The problem: Render the records below as a Markdown table with the columns Row and Line, from the line containing "Screen dimensions: 1488x670" through the line containing "Action: coord(1202,404)", inclusive. Put the row number under Row and each line under Line, and leave out blank lines.

Exercise input:

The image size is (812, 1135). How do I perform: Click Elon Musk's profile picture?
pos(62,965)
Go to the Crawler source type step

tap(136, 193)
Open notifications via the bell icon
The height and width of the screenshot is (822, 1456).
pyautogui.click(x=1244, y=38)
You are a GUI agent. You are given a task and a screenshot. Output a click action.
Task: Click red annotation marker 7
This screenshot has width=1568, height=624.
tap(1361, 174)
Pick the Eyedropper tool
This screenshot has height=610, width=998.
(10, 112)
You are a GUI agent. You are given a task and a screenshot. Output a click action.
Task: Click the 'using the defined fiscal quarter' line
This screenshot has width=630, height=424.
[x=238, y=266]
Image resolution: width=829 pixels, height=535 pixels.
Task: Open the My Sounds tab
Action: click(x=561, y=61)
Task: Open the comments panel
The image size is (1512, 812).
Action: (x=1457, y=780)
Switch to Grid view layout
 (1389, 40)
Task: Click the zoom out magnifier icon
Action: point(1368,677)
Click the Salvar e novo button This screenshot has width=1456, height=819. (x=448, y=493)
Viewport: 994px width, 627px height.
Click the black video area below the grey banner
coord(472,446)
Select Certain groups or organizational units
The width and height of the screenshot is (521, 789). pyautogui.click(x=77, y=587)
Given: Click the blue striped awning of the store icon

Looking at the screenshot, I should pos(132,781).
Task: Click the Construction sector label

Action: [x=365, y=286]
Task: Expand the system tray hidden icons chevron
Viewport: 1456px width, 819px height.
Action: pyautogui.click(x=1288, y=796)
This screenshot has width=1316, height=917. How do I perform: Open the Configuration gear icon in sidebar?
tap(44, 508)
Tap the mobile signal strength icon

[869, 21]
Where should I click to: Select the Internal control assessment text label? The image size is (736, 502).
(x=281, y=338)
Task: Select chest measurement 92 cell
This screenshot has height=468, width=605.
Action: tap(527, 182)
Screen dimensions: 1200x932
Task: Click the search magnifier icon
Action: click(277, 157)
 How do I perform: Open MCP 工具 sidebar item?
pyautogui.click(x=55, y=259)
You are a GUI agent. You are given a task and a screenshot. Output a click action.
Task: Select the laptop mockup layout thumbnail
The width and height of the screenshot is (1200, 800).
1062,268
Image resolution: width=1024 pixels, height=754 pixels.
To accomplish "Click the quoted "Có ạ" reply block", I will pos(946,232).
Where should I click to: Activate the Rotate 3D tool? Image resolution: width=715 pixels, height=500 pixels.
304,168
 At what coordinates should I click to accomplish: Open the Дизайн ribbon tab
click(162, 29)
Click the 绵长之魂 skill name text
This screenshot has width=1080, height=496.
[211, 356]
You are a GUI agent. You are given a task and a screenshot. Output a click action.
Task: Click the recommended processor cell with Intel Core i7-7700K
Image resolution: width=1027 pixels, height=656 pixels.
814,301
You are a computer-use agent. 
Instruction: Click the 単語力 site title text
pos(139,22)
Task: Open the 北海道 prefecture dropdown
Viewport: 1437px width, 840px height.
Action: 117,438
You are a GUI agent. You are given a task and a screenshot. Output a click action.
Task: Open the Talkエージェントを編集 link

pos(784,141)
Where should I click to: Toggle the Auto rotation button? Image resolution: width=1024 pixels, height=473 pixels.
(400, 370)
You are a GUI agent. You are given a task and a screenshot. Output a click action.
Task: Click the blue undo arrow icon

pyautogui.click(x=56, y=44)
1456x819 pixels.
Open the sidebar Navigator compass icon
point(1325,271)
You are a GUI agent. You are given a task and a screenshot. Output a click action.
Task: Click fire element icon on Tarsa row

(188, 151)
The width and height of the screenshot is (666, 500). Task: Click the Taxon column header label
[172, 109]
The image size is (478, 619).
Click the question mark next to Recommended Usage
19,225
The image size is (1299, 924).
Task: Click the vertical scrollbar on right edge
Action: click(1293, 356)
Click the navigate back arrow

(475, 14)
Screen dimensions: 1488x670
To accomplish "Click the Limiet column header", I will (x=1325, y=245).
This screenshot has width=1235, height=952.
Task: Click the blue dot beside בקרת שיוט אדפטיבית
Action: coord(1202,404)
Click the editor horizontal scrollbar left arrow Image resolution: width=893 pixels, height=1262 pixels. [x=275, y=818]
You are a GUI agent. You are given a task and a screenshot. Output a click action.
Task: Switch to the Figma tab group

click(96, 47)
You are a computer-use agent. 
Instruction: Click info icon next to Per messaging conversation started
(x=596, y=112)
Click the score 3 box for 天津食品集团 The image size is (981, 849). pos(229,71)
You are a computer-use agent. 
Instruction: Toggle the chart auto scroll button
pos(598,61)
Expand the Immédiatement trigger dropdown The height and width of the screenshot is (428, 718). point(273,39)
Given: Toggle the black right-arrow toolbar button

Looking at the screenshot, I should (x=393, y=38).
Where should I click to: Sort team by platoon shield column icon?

Answer to this exercise:
| Row | Line |
|---|---|
| 1 | Screen dimensions: 1488x670 |
| 2 | To accomplish "Click the Limiet column header", I will (x=1325, y=245). |
| 3 | This screenshot has width=1235, height=952. |
| 4 | Task: Click the blue dot beside בקרת שיוט אדפטיבית |
| 5 | Action: coord(1202,404) |